(Beginning of Data supplied)

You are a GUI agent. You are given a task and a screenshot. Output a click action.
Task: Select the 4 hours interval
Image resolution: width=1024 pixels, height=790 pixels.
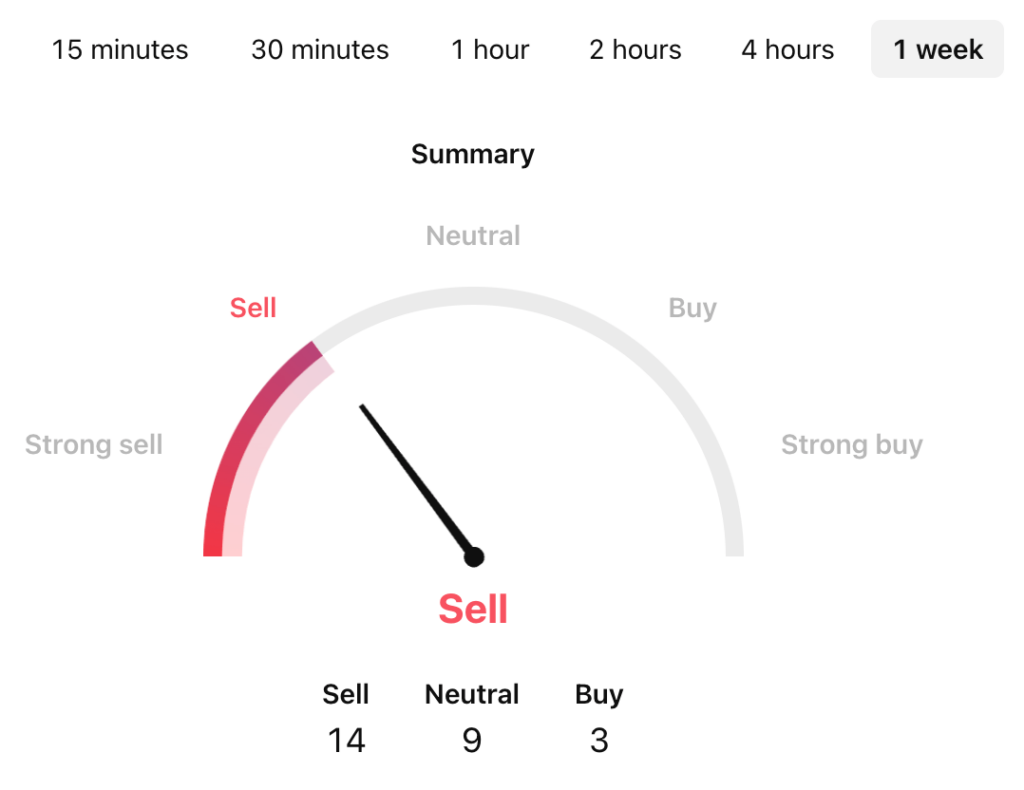[x=787, y=49]
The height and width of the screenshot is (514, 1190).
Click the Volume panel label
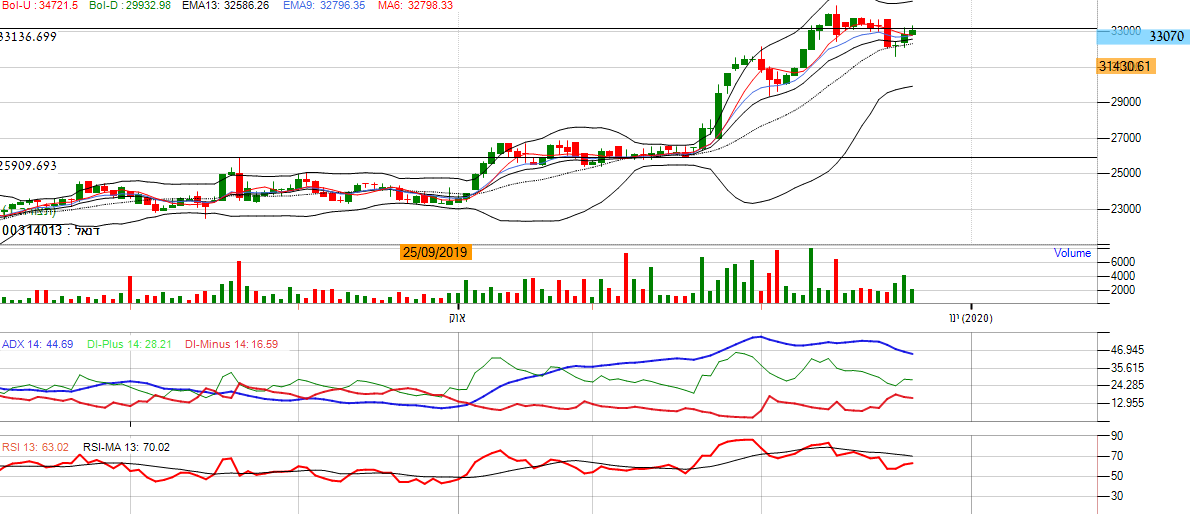(1072, 253)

(End of Data supplied)

### Task details
Locate the lines above that contain "screenshot" and copy them.

### Solution for this task
You are a GUI agent. You are given a task and a screenshot. Output a click action.
The height and width of the screenshot is (514, 1190).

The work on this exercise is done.